Ao tratar da exposição teórica de Bártolo de Saxoferrato, identifico que houve um rompimento em relação à visão convencional de crime contra o Estado, posto que em seus tratados sobre o tirano, caso o rei governe sem legitimidade, ele pode ser condenado por violar o crime de lesa-majestade, o que em minha compreensão, indica que o monarca não incorpora o pleno poder de majestade e soberania, podendo ser um manipulador em prol de interesses próprios ao faltar com fidelidade ao seu povo. Como solução a esse problema, o autor busca em Aristóteles uma fonte que descreva a possibilidade de retirar o tirano do poder, uma vez que sua responsabilidade fundamental coletiva não se efetiva em razão de seus interesses egoístas. Na Inglaterra, um verdadeiro aparato penal com o intuito de condenar tais crimes descreveu precisamente os elementos que constituíam o delito de lesa-majestade.

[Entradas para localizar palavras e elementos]
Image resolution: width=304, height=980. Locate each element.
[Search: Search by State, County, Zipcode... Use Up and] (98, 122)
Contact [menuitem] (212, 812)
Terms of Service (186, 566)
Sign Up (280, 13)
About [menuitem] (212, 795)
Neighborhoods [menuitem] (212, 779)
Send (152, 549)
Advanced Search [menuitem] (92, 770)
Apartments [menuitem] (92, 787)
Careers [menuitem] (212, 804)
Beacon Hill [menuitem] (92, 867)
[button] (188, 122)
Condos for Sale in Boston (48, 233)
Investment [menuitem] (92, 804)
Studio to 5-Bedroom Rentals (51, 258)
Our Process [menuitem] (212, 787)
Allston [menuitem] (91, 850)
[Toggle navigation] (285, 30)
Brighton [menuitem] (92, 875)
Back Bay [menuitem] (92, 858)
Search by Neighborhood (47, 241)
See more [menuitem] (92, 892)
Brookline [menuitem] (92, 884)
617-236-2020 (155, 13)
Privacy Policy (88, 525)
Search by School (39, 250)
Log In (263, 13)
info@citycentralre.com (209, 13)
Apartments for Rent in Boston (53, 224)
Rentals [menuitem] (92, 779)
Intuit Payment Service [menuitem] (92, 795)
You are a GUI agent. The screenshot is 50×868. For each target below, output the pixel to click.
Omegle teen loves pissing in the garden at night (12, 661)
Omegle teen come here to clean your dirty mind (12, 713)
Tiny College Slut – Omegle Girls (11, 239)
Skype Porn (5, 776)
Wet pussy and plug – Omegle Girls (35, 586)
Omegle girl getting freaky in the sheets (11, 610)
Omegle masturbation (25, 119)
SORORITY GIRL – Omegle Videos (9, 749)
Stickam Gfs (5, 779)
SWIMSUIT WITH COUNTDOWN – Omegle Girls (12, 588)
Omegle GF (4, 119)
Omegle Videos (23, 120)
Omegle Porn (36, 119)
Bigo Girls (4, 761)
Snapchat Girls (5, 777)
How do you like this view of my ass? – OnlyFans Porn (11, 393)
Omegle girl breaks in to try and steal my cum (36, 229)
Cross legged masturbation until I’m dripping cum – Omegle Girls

» **Enunciado**:
De acordo com o bloco de texto, em que país um aparato penal descreveu com precisão os elementos do delito de lesa-majestade?

» **Resposta do exercício**:
Na Inglaterra.